Copy exactly, and copy nothing else: the line that contains "Where should I" and all lines after it in the listing, without pictures.
---
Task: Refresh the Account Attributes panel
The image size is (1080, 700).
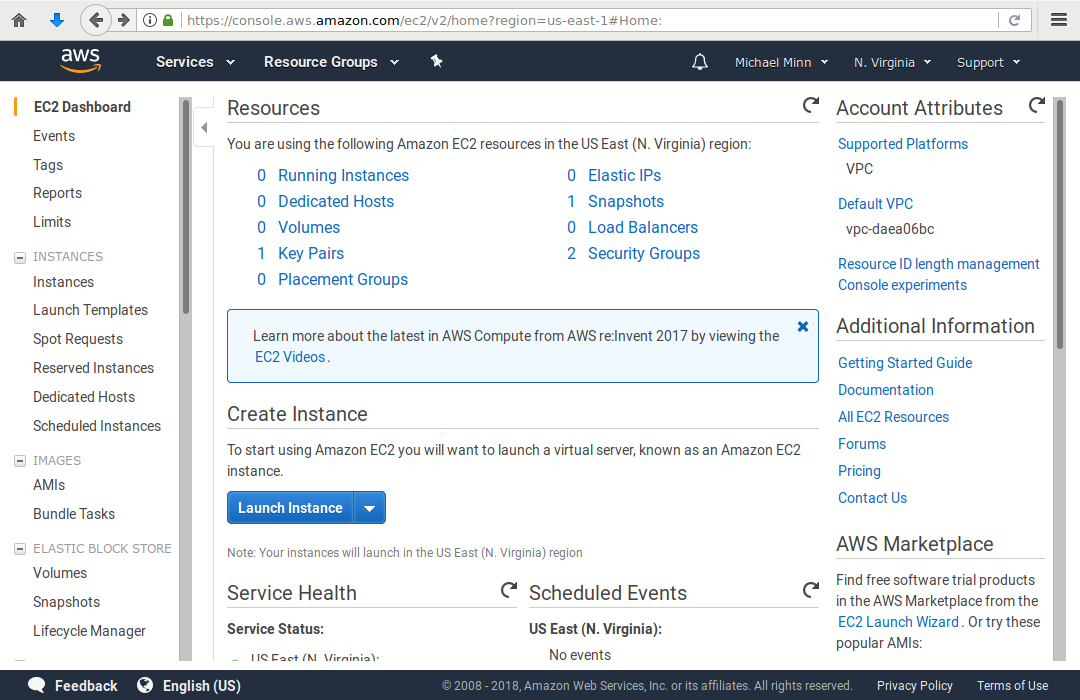Action: [1037, 105]
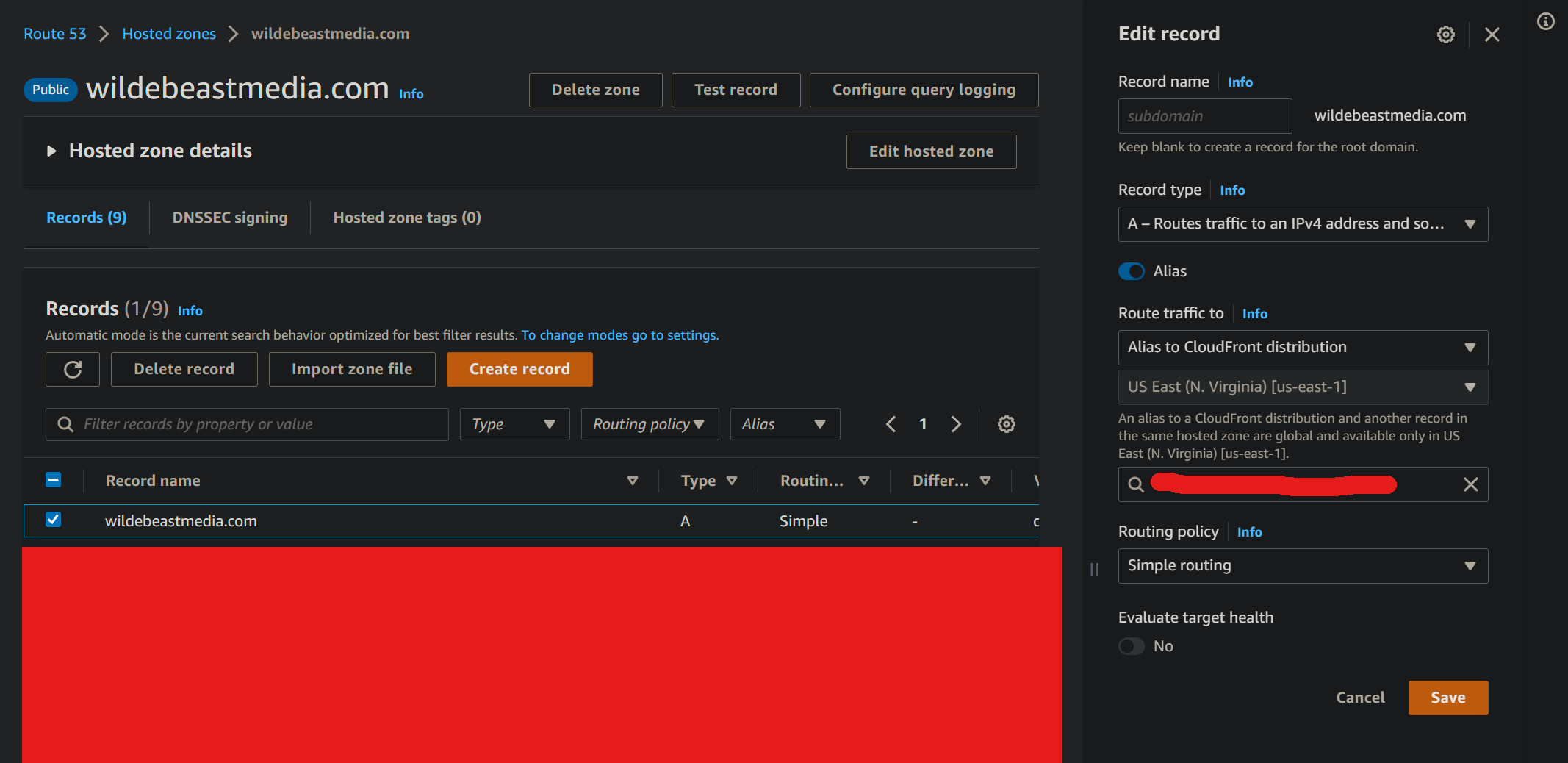The width and height of the screenshot is (1568, 763).
Task: Uncheck the wildebeastmedia.com record checkbox
Action: tap(54, 520)
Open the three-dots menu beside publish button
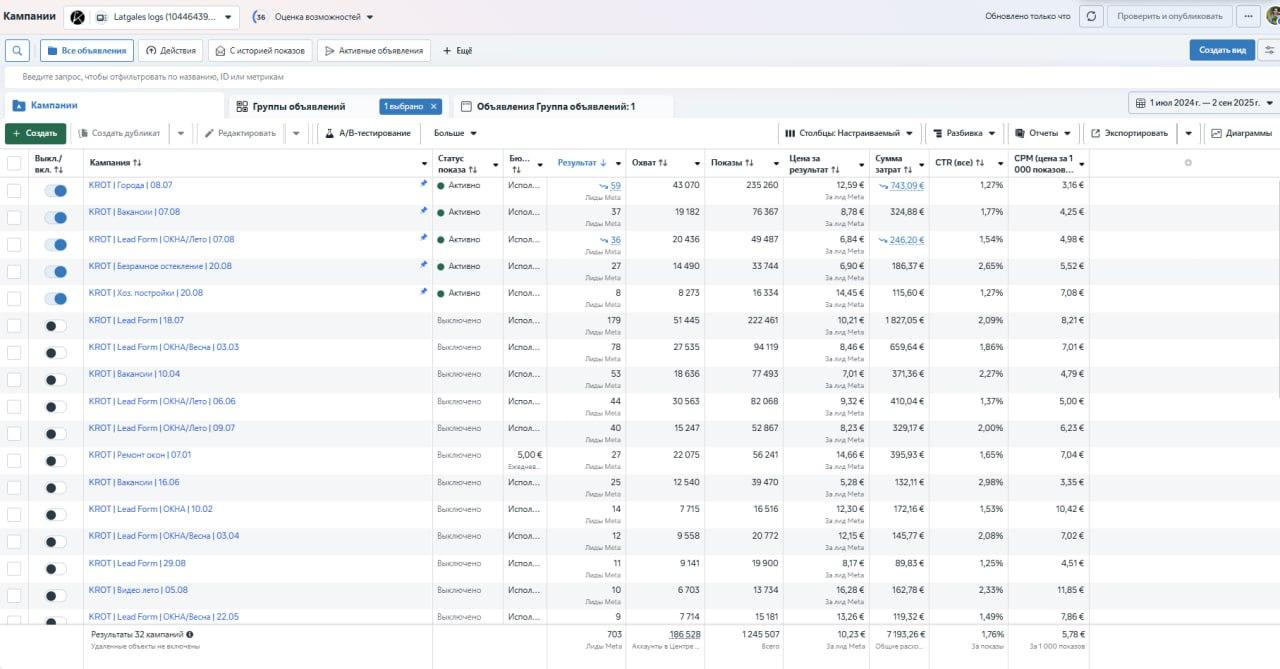This screenshot has width=1280, height=669. coord(1248,16)
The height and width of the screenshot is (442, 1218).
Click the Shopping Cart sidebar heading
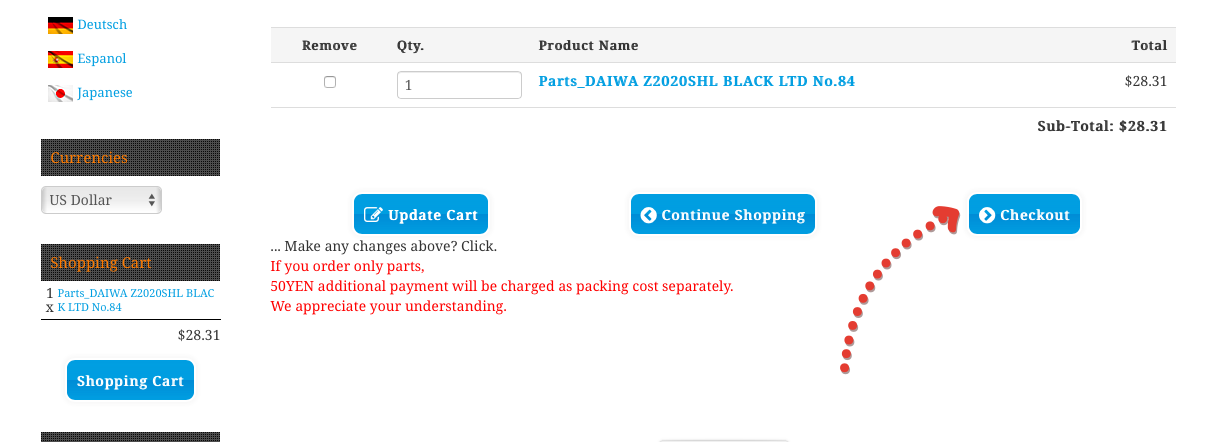(101, 263)
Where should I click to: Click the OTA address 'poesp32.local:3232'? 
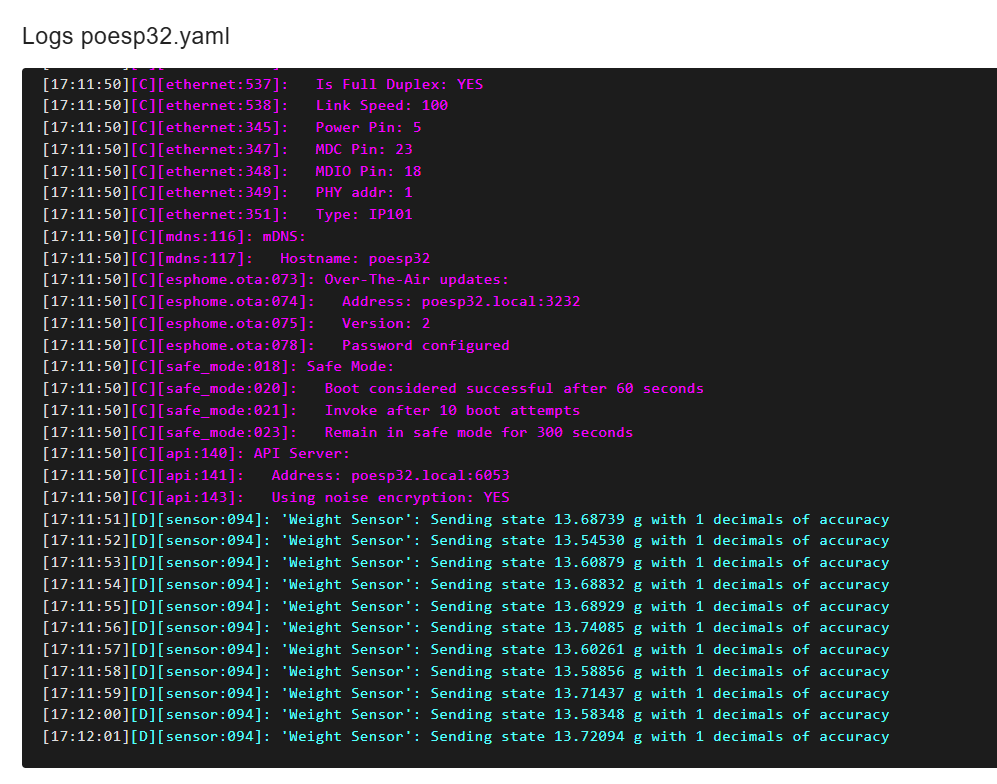click(x=501, y=301)
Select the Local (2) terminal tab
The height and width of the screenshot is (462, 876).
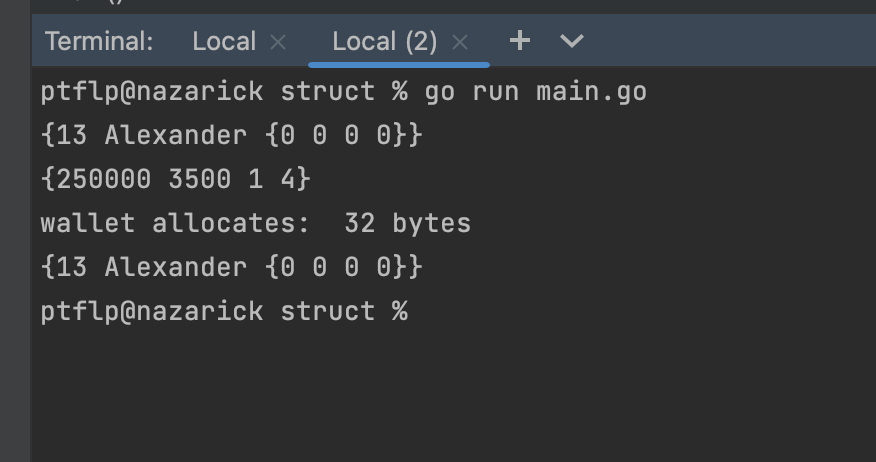pos(385,42)
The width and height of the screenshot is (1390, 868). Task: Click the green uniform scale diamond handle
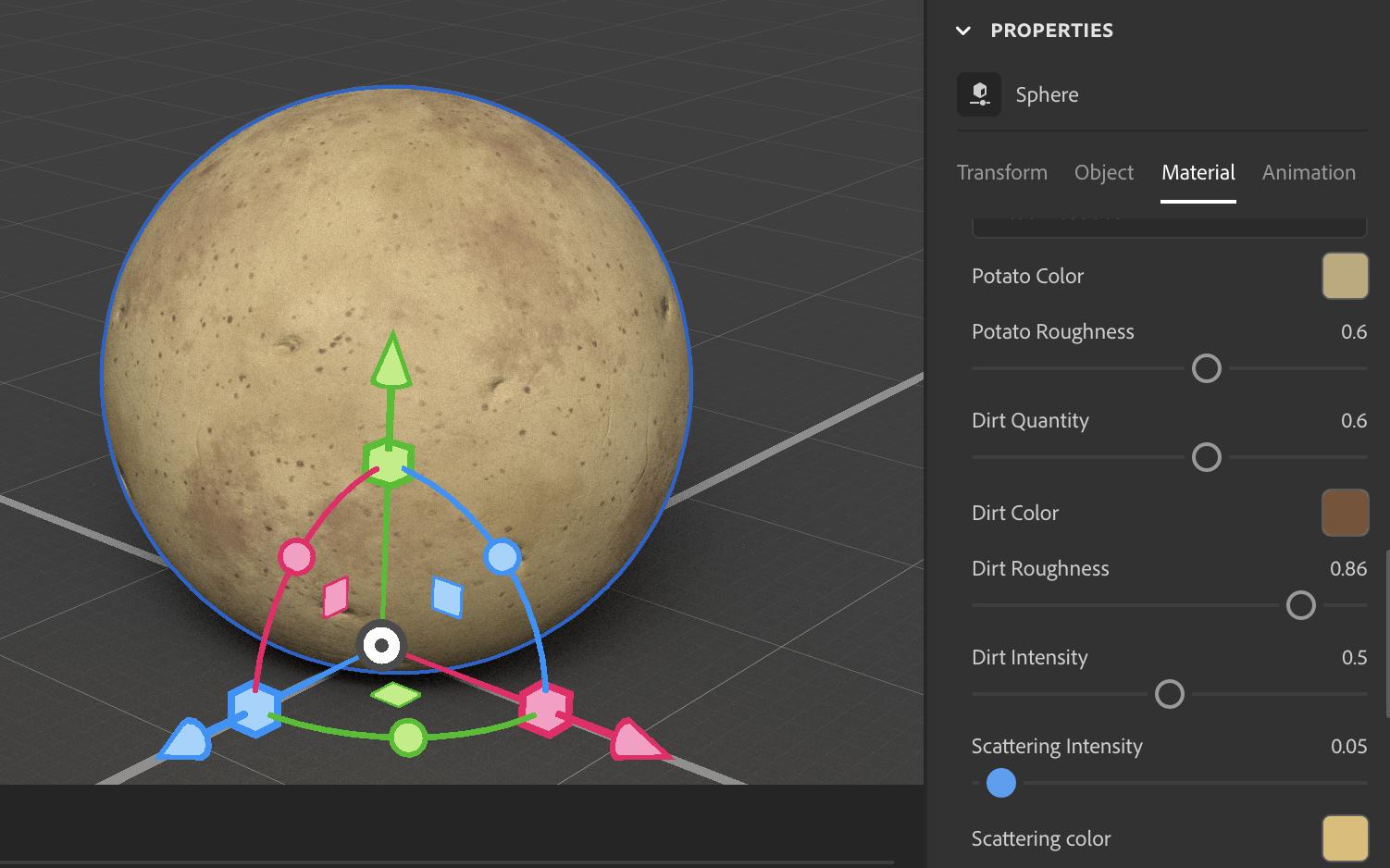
---
* _Exercise result_
Where should I click to: Click the OTA address 'poesp32.local:3232'? 
click(x=501, y=301)
Select the Local (2) terminal tab
The height and width of the screenshot is (462, 876).
pos(385,42)
The width and height of the screenshot is (1390, 868). Task: Click the green uniform scale diamond handle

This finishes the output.